# INPUT ROWS:
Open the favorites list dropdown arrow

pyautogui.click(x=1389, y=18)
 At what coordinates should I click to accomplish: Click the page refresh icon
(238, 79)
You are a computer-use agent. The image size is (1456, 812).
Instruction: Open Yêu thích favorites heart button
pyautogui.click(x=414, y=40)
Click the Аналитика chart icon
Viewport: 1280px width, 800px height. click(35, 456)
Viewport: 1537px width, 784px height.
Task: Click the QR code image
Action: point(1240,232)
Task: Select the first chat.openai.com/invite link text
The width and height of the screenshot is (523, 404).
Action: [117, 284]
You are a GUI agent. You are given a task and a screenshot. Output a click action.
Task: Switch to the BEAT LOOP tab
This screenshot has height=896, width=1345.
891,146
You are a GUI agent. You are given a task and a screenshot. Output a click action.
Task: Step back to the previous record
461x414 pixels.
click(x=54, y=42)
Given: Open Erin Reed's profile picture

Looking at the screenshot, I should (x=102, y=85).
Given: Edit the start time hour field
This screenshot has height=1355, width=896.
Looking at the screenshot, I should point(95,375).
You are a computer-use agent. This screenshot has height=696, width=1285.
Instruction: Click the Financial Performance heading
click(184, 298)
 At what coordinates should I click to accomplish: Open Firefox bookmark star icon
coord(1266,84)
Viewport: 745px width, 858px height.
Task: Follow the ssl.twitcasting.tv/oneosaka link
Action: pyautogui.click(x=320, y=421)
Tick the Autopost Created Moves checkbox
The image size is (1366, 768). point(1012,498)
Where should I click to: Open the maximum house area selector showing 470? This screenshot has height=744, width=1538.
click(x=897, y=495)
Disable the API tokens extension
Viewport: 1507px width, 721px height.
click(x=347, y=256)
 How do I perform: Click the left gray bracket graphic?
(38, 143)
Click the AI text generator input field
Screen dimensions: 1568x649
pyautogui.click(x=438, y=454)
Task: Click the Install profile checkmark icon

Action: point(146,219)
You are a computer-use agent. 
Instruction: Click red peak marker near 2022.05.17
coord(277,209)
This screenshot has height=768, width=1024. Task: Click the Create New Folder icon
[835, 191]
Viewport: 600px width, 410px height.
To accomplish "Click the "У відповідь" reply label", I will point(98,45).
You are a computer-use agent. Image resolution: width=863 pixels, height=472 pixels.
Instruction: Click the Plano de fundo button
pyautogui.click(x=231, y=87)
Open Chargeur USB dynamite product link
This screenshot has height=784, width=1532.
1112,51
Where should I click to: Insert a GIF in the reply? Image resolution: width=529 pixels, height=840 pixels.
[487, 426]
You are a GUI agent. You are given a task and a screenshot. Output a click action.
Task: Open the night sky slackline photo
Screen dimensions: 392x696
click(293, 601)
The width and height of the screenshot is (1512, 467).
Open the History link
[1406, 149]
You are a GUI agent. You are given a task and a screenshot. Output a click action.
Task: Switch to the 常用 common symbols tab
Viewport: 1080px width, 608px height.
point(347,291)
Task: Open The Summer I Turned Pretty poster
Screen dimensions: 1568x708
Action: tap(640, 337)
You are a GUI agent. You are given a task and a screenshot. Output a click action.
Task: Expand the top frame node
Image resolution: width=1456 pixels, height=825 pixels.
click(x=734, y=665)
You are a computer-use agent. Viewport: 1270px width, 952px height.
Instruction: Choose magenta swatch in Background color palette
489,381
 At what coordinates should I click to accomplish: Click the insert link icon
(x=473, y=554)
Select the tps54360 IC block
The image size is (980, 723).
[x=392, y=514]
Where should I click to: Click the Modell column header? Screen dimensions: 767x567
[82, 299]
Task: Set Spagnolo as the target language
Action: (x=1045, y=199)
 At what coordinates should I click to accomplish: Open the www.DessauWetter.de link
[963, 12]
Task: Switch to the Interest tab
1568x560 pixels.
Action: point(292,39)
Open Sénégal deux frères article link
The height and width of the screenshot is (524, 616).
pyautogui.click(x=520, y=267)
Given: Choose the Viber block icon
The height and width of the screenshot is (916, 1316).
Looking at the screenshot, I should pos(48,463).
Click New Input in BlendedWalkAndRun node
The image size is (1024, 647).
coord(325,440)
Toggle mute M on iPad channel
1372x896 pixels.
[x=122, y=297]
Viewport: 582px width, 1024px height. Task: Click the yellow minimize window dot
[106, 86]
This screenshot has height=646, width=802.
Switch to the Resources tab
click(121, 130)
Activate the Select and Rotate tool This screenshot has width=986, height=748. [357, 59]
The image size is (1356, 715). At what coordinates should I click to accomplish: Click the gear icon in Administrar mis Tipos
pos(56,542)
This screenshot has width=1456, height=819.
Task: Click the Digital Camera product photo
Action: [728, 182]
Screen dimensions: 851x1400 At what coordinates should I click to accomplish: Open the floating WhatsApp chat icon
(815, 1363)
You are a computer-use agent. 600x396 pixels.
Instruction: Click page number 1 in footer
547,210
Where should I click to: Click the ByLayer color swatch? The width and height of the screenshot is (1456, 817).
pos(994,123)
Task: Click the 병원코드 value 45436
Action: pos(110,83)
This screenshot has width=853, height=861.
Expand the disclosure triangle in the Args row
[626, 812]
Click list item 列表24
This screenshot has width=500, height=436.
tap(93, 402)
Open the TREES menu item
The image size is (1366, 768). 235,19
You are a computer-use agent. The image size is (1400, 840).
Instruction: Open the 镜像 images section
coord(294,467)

# AIM OF THE TASK:
Return the lines above exactly as they appear, starting with the line that contains "Viewport: 600px width, 410px height." and continuing through the line that contains "Action: (x=1045, y=199)", with both of those lines included.

# SOLUTION FOR THIS PROBLEM:
Viewport: 600px width, 410px height.
To accomplish "Click the "У відповідь" reply label", I will point(98,45).
You are a computer-use agent. Image resolution: width=863 pixels, height=472 pixels.
Instruction: Click the Plano de fundo button
pyautogui.click(x=231, y=87)
Open Chargeur USB dynamite product link
This screenshot has height=784, width=1532.
1112,51
Where should I click to: Insert a GIF in the reply? Image resolution: width=529 pixels, height=840 pixels.
[487, 426]
You are a GUI agent. You are given a task and a screenshot. Output a click action.
Task: Open the night sky slackline photo
Screen dimensions: 392x696
click(293, 601)
The width and height of the screenshot is (1512, 467).
Open the History link
[1406, 149]
You are a GUI agent. You are given a task and a screenshot. Output a click action.
Task: Switch to the 常用 common symbols tab
Viewport: 1080px width, 608px height.
point(347,291)
Task: Open The Summer I Turned Pretty poster
Screen dimensions: 1568x708
Action: tap(640, 337)
You are a GUI agent. You are given a task and a screenshot. Output a click action.
Task: Expand the top frame node
Image resolution: width=1456 pixels, height=825 pixels.
click(x=734, y=665)
You are a computer-use agent. Viewport: 1270px width, 952px height.
Instruction: Choose magenta swatch in Background color palette
489,381
 At what coordinates should I click to accomplish: Click the insert link icon
(x=473, y=554)
Select the tps54360 IC block
The image size is (980, 723).
[x=392, y=514]
Where should I click to: Click the Modell column header? Screen dimensions: 767x567
[82, 299]
Task: Set Spagnolo as the target language
Action: (x=1045, y=199)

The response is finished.